> [Requirement]
Your task is to repeat exactly the lines from the one with "Instruction: Click the" through the end of the records, both included; please leave the pictures out.

> [Information shown]
↓

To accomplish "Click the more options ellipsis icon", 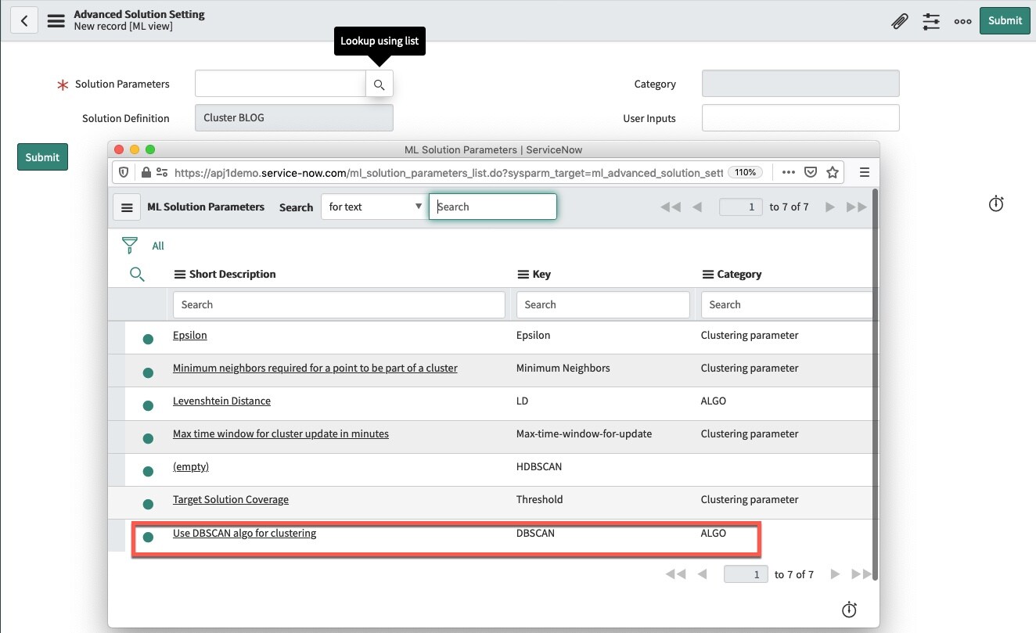I will [x=962, y=21].
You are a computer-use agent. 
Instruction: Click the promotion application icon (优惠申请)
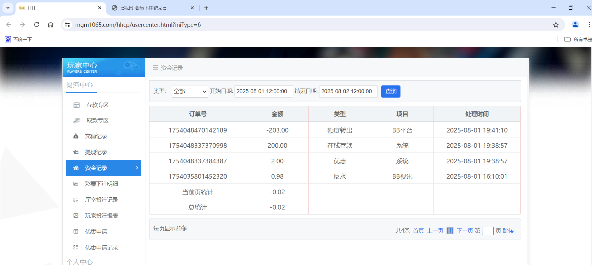pos(76,231)
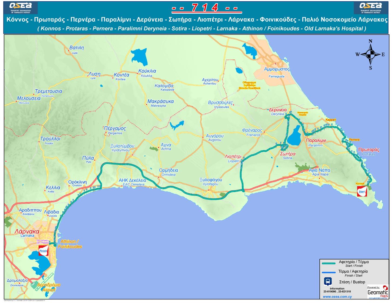
Task: Click the Information phone numbers text
Action: click(337, 291)
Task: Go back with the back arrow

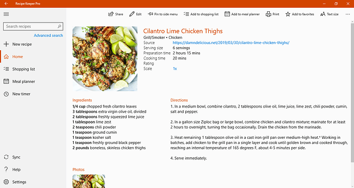Action: pos(6,4)
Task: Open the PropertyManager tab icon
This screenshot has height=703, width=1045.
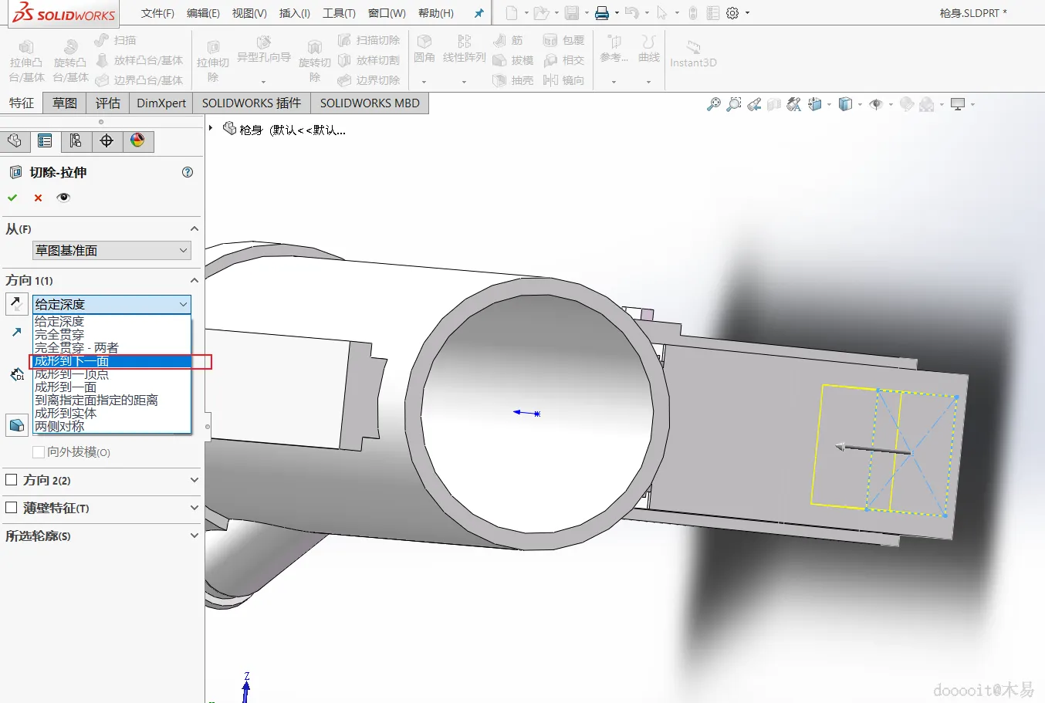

↑

> [Expected output]
Instruction: Click the promotion application icon (优惠申请)
pos(76,231)
Task: Click the Information phone numbers text
Action: click(337, 291)
Task: Go back with the back arrow

Action: pos(6,4)
Task: Open the PropertyManager tab icon
This screenshot has height=703, width=1045.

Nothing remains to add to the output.